Incidents

Now that everything is set up, you are ready to report your first incident!

Reporting incidents

Go to Incidents in your main navigation menu or create a new incident directly from your dashboard. Choose the severity of the incident in the dropdown menu, with P1 being the highest and P5 being purely informational. Add a title and a summary, so your team knows what’s up. To contact the right people, select the affected service(s) and decide, which statuspage(s) the incident should be posted on. All of these can be changed on your incident dashboard even when the incident has already been created. The same applies to Maintenance.

Incident dashboard

In your incident dashboard you can change the following information at any given time:

Priority
Title and summary
Impact
Impact timings (Started/Detected/Resolved)
Affected services
Statuspages
Status of the incident (New/Acknowledged/Monitoring/Resolved)
Incident roles
Design (workspace)

This is what your default incident dashboard looks like:

Workspaces

You can adjust the appearance, size and arrangement of your incident dashboard components however you like to create your own workspace. By adjusting the location and size of components with different information, you get the opportunity to tailor the dashboard to your needs, resulting in even easier incident resolution. To do this, simply click the configuration symbol on your right panel.

If you click on one of the four symbols on the far right (Roles, Tasks, Settings & Design) when it's already selected, the sidebar closes to give you even more space. It'll look like this afterwards:

incident-dashboard-with-small-settings-panel

Incident roles

To further speed up the resolution process you can define incident roles, which will help to distribute tasks among your team members. This feature is restricted to Starter & Pro plans.

Go to Settings → Incident Roles (under Incidents) and change the preset roles or add new ones. Add a meaningful description to the role so that the assignee knows what to do.

You can assign roles in the incident role menu. Hovering over the info button of a role will give you the description:

Your incident role as well as your task(s) are shown on the sidebar of your incident dashboard:

Incident tasks

Incident tasks are an even more detailed way of defining responsibilities and tracking the resolution process.

Set up Task Templates under Settings → Incidents → Incident Schemas → Schema of your choice → Create Task Template. You can choose from four common tasks or create one of your own. To do this, simply choose a name and describe the task with as much detail as needed, then click on Create Template.

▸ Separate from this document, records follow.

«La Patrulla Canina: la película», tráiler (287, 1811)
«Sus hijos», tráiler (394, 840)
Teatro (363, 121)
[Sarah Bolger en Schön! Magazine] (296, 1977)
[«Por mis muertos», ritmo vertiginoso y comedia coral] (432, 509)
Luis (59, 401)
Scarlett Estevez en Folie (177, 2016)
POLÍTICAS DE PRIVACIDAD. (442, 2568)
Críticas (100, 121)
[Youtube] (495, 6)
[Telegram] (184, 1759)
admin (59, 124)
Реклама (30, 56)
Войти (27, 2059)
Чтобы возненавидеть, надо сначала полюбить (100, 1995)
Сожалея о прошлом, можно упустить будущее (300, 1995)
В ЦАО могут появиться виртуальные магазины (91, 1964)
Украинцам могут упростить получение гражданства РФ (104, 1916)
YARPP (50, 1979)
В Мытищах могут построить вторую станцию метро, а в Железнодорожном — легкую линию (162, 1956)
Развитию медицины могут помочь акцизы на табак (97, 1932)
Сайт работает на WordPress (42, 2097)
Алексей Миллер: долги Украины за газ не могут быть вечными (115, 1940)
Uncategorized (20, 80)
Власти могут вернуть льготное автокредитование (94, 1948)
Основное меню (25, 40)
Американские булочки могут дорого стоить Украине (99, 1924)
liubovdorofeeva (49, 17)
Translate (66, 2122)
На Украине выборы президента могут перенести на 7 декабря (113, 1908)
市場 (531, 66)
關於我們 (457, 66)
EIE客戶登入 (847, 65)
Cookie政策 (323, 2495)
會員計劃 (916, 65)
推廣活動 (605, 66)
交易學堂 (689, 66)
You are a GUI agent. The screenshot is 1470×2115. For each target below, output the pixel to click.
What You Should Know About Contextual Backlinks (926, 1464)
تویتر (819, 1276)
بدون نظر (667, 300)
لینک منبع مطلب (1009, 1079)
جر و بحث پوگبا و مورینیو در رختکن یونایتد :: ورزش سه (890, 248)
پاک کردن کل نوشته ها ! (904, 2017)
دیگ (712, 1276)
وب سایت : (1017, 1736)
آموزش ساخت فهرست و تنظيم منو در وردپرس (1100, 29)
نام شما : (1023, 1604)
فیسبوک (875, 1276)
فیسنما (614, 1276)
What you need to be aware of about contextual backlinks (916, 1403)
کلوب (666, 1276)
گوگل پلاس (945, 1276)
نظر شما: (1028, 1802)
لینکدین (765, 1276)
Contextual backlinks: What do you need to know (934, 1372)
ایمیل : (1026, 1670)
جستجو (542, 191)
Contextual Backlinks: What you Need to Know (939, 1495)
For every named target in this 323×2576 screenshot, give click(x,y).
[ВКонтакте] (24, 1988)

Once you've set up Task Templates, they will appear in every incident/maintenance alert. You can change the status and assignee at any time.

Impacts

When a service is impacted during an incident, you can mark the impact as the following:

Undetermined
Partial outage
Major outage

This impact will be shown on the statuspage as long as you choose to link a statuspage. However, it is possible that components can also fail “completely” without the overall system being noticeably affected. Conversely, a “minor” impact can of course cause a system to fail completely. We have therefore implemented global impacts to decouple these two concepts.

Global Impacts

Whenever the impact on a service and the system itself don't line up, global impacts help to communicate the overall impact more accurately. When a statuspage is linked, you can choose between the following global impacts:

Undetermined: The impact in unclear.
Partial outage: The system still has some or most of it's functionality.
Major outage: The system is down and cannot be used currently.

To save you some time, we also introduced Automatic Global Impacts. Whenever you choose the option Automatic, the impact shown on the statuspage will be the highest impact of your affected services. Here's an example:

If I choose Automatic and all of my affected services have a partial outage or an undetermined impact, the impact will be shown as a partial outage. But if one of my services is currently in a major outage, the automatic classification will be major outage.

Automated incident creation

Incidents can be created automatically from alerts. Just make sure automated incident creation is enabled for your alert processor.

Incident query language

Incident Query Language (IQL) allows you to define filters when searching for incidents or to control which incidents and maintenance events are sent through broadcast channels.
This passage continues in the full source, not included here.